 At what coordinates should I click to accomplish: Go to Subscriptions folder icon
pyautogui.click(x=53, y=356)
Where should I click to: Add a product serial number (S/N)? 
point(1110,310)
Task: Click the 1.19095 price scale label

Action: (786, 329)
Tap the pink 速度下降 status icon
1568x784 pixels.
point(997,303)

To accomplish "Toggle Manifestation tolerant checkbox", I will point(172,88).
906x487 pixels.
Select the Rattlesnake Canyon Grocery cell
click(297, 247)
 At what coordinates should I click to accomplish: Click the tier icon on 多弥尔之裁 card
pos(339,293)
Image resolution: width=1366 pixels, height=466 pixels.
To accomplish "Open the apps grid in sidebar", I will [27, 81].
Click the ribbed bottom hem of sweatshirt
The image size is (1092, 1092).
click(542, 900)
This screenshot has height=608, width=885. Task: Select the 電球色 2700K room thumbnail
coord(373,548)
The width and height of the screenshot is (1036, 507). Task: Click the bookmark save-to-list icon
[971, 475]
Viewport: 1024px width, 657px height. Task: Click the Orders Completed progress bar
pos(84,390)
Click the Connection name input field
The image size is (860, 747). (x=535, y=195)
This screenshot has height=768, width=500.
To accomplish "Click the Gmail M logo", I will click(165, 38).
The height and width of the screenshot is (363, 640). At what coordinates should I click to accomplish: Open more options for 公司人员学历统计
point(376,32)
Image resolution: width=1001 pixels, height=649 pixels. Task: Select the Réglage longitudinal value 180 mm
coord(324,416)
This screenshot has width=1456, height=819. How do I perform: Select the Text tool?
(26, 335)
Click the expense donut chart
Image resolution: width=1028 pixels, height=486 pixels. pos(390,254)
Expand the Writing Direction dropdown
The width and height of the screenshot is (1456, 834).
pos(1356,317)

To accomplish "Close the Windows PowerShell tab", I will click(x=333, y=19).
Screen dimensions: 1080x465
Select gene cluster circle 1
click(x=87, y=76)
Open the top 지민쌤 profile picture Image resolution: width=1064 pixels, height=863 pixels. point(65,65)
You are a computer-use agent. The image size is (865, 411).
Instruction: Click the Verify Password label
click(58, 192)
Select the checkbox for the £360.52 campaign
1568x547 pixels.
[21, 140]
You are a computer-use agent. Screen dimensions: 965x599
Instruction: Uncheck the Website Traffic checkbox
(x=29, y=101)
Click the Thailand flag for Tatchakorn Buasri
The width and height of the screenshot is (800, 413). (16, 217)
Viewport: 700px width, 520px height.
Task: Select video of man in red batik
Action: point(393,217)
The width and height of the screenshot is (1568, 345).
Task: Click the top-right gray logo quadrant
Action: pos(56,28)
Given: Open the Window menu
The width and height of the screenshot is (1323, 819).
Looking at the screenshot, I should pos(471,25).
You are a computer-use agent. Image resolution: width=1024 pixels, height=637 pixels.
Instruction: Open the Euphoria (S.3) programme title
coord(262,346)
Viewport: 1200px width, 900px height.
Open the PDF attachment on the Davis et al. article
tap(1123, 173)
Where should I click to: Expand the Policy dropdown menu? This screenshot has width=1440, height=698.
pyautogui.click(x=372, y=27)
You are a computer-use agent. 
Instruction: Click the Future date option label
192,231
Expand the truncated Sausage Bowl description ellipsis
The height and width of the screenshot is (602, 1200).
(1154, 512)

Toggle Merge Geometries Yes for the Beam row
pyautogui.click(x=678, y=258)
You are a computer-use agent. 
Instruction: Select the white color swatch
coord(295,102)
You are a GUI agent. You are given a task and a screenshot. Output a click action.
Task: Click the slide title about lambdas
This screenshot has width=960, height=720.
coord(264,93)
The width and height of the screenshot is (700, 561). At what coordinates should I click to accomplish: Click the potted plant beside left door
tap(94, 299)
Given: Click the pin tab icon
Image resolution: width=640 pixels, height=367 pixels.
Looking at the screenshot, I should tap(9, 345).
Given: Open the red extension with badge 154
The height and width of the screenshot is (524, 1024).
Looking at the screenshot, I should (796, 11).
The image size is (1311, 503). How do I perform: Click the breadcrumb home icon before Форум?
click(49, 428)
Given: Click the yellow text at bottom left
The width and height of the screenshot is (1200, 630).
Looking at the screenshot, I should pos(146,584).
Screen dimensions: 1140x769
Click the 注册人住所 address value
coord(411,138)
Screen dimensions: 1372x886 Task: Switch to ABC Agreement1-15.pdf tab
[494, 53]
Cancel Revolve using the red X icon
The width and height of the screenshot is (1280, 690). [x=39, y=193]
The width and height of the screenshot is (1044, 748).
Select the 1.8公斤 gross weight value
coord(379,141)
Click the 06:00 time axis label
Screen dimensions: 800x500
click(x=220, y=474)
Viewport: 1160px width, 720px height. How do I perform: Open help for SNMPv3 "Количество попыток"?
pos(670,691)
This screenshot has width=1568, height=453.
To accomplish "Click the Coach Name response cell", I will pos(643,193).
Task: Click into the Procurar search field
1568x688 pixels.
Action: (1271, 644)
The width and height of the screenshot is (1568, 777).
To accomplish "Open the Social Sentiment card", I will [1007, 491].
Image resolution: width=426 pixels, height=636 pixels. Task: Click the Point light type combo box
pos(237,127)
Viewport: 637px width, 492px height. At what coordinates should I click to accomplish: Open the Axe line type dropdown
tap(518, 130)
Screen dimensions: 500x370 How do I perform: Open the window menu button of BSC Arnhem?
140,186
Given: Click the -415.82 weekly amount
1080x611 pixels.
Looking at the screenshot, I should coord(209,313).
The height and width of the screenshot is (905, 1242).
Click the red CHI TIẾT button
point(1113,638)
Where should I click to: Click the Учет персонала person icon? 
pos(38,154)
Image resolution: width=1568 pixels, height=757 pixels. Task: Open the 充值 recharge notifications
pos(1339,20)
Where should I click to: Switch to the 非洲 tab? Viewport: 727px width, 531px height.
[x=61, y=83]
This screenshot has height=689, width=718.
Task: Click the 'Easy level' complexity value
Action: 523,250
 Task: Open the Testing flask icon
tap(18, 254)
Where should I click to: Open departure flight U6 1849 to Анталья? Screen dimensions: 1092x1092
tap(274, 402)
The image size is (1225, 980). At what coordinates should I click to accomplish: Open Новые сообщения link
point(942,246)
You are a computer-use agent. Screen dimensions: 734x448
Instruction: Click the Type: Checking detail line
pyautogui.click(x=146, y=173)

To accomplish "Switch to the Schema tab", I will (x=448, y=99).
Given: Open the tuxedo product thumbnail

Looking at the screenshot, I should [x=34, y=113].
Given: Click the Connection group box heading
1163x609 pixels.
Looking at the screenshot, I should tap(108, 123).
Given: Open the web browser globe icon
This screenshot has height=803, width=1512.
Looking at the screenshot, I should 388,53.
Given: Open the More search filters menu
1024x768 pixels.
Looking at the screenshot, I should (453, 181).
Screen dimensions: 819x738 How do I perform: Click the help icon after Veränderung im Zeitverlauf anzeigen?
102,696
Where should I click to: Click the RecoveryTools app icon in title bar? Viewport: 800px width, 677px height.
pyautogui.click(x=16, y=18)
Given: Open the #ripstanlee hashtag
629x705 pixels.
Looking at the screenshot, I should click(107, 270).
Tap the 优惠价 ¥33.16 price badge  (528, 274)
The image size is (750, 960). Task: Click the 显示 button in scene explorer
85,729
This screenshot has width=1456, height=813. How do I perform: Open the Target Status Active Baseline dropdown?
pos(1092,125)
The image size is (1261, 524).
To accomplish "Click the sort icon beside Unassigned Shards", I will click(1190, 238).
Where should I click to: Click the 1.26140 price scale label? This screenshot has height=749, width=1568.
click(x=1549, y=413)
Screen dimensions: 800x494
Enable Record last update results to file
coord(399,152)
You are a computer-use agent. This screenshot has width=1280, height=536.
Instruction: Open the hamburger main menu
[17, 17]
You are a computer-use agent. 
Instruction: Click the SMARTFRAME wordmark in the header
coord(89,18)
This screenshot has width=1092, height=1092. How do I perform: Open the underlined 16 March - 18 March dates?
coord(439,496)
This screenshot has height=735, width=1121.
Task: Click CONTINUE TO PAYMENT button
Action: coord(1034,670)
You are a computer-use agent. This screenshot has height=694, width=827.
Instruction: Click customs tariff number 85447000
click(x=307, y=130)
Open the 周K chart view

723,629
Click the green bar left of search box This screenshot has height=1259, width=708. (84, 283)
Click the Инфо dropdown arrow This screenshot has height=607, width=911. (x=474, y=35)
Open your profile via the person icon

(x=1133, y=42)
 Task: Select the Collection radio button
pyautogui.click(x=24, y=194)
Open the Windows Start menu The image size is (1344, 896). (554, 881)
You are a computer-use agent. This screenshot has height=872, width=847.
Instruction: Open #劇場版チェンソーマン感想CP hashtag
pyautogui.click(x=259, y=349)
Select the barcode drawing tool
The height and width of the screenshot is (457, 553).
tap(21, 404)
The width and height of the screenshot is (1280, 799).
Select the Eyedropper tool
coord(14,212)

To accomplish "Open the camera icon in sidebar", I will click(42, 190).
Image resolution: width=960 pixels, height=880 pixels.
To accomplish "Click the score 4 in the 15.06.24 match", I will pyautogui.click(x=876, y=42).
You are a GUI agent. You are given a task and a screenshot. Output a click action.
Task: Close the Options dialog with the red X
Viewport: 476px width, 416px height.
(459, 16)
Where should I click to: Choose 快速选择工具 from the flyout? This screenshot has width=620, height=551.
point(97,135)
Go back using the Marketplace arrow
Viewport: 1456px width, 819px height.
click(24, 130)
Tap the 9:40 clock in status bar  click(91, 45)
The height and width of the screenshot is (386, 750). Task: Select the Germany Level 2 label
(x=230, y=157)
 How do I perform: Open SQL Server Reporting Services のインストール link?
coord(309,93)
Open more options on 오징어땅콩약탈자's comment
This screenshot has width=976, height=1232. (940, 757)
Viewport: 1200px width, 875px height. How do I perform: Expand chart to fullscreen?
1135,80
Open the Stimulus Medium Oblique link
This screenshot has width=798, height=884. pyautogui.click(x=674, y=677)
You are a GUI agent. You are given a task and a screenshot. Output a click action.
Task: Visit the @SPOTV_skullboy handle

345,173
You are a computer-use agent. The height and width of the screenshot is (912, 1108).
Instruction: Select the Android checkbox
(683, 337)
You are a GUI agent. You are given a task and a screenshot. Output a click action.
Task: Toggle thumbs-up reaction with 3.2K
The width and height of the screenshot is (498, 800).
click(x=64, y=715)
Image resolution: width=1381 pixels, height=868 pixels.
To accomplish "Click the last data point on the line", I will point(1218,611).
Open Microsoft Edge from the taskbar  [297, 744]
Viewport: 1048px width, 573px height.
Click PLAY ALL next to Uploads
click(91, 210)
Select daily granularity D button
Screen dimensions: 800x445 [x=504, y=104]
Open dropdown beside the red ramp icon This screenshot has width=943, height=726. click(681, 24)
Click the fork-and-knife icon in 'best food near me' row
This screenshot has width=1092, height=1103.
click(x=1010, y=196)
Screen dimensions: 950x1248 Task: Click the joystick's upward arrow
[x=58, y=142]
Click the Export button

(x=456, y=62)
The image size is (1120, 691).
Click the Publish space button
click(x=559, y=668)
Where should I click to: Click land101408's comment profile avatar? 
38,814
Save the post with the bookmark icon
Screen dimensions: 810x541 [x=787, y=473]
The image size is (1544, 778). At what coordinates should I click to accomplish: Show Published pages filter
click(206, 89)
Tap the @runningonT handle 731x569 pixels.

TASK GOAL – Look over the material above and report each line holding "computer".

SOLUTION –
You are a computer-use agent. The image size is (865, 411).
You are a computer-use agent. Screen dimensions: 965x599
You are a computer-use agent. Image resolution: width=1024 pixels, height=637 pixels.
You are a computer-use agent. 
You are a computer-use agent. 
You are a computer-use agent. Screen dimensions: 734x448
You are a computer-use agent. This screenshot has width=1280, height=536.
You are a computer-use agent. 
You are a computer-use agent. This screenshot has height=694, width=827.
You are a computer-use agent. This screenshot has height=872, width=847.
You are a computer-use agent. The height and width of the screenshot is (912, 1108).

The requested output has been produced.